The 5 μg/dL reference value was set using 2007-2010 National Health and Nutrition Examination Survey (NHANES) data and calculating the 97.5th percentile of blood lead levels in children. More recent (2011-2014) NHANES data indicate that the 97.5th percentile is now 3.5 µg/dL.[2] Accurately measuring such low blood lead levels is challenging for laboratories, but research suggests that even very low levels of lead, once considered innocuous, can permanently harm health and neurodevelopment.[3] The Centers for Disease Control and Prevention has not officially lowered the blood lead threshold to 3.5 µg/dL, but this step could be taken in the future.

The Status of Lead Screening Today

It has been suggested that the idea of lead screening has outlived its usefulness, and that our resources would be better spent on the primary prevention of environmental lead exposure.[4] However, the Flint water crisis was a reminder that unexpected sources of lead exposure can crop up at any time, and screening for elevated blood lead levels can uncover previously unrecognized sources of lead contamination in a community.[1]

Therefore, clinicians should be wary of misinterpreting the USPSTF's conclusion that the evidence is insufficient to balance the benefits and harms of screening, emphasized Michael L. Weitzman, MD, who said, "The updated recommendations should in no way discourage us from continuing to screen." A professor of pediatrics and environmental medicine at NYU Langone, Weitzman wrote an editorial[5] about the updated USPSTF lead screening recommendations, calling for more rigorous research on lead screening.

But until that happens, and given the irreversible effects of elevated blood lead levels in young children and pregnant women, other groups continue to recommend or require routine lead screening:

  • The American Academy of Pediatrics periodicity schedule for 2019 recommends that a risk assessment for lead exposure be performed at well-child visits at age 6, 9, 12, 18, and 24 months, and then yearly until age 6. Blood lead testing is done only if a risk assessment is deemed positive.

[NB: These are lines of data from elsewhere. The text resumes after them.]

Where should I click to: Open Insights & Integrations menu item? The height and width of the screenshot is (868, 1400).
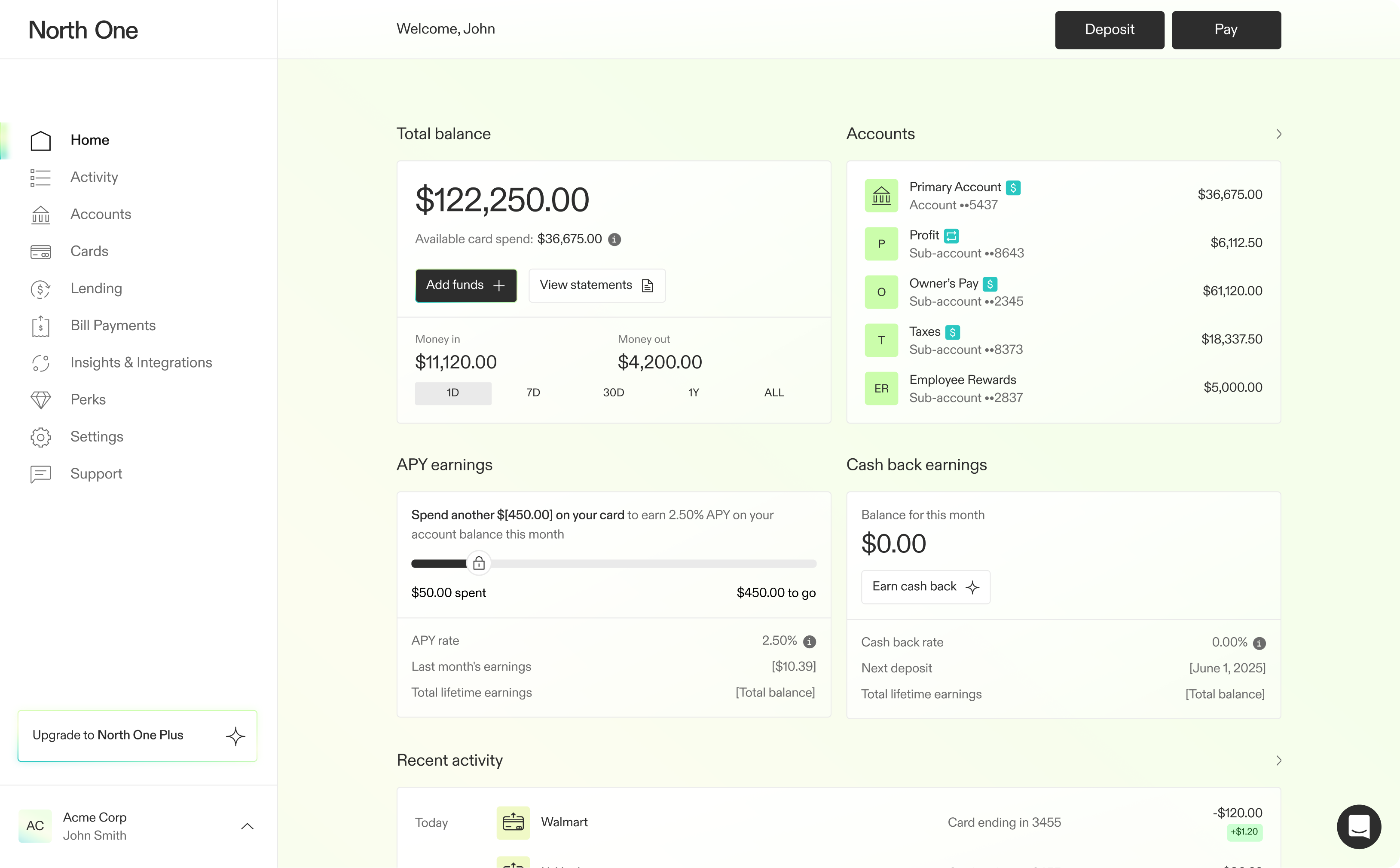[141, 362]
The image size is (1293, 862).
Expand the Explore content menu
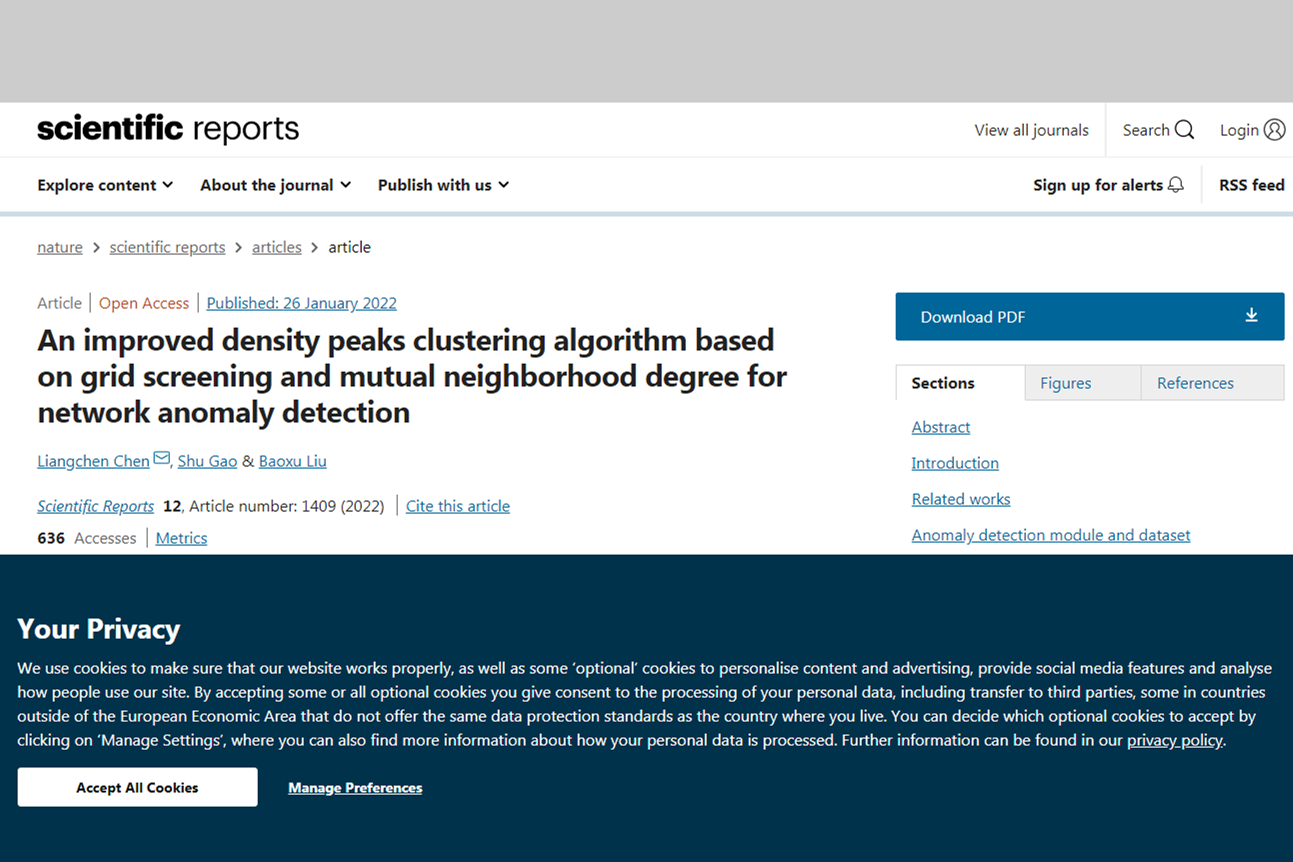(105, 185)
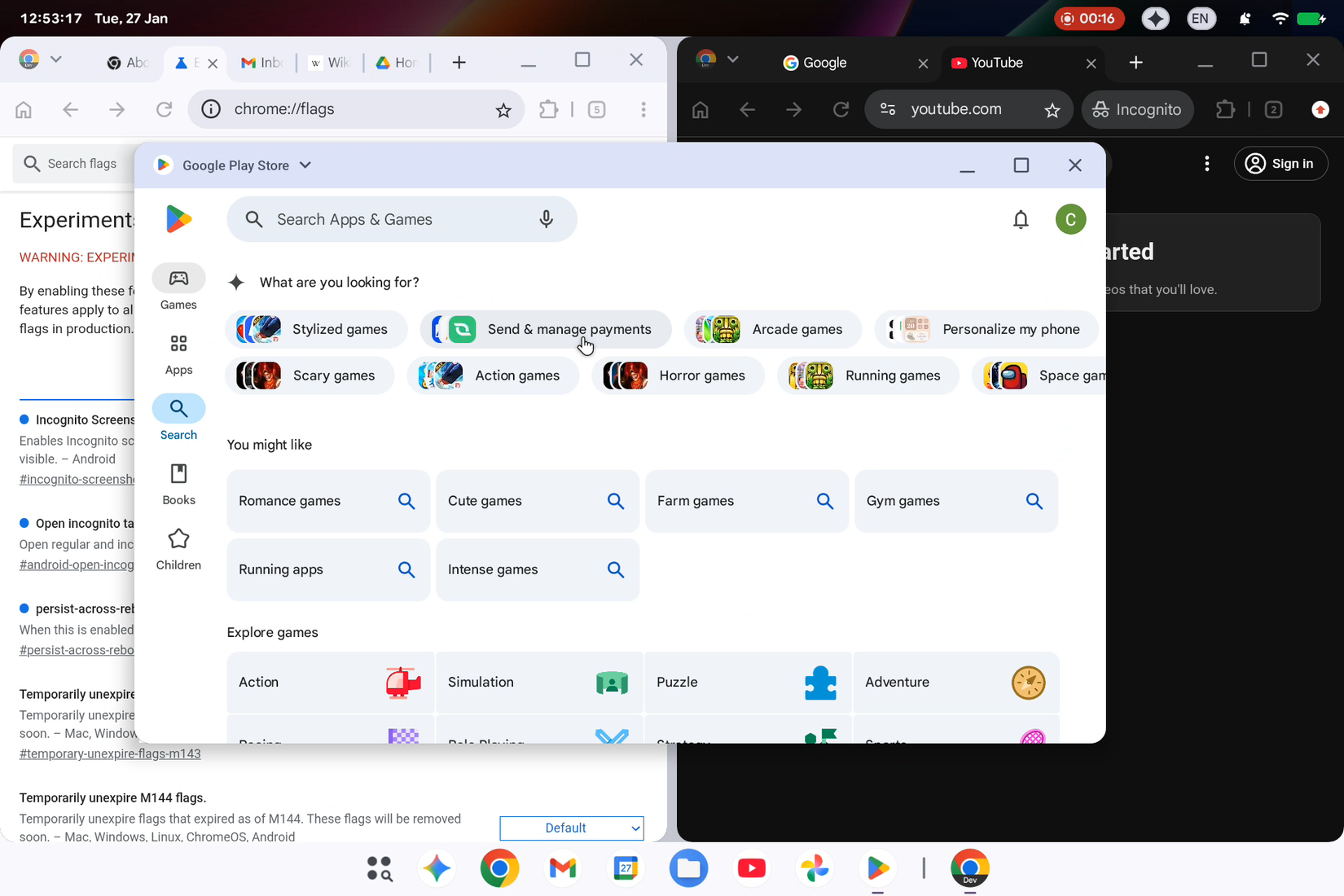
Task: Launch YouTube from the taskbar
Action: [x=751, y=868]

  • The American College of Obstetricians and Gynecologists does not recommend universal blood lead testing in pregnancy. However, because lead readily crosses the placenta and can be passed to an infant in breastmilk, a risk assessment for lead exposure should be performed at the earliest contact with pregnant or lactating women, and blood lead testing should be performed if a single risk factor is identified.

  • The Centers for Medicare & Medicaid Services (CMS) stipulates that all children enrolled in Medicaid must undergo blood lead screening tests (not just a risk assessment) at ages 12 and 24 months, as well as any child between ages 24 and 72 months with no record of a previous blood lead screening test. Some states are petitioning CMS to allow targeted rather than universal lead testing of children.[6]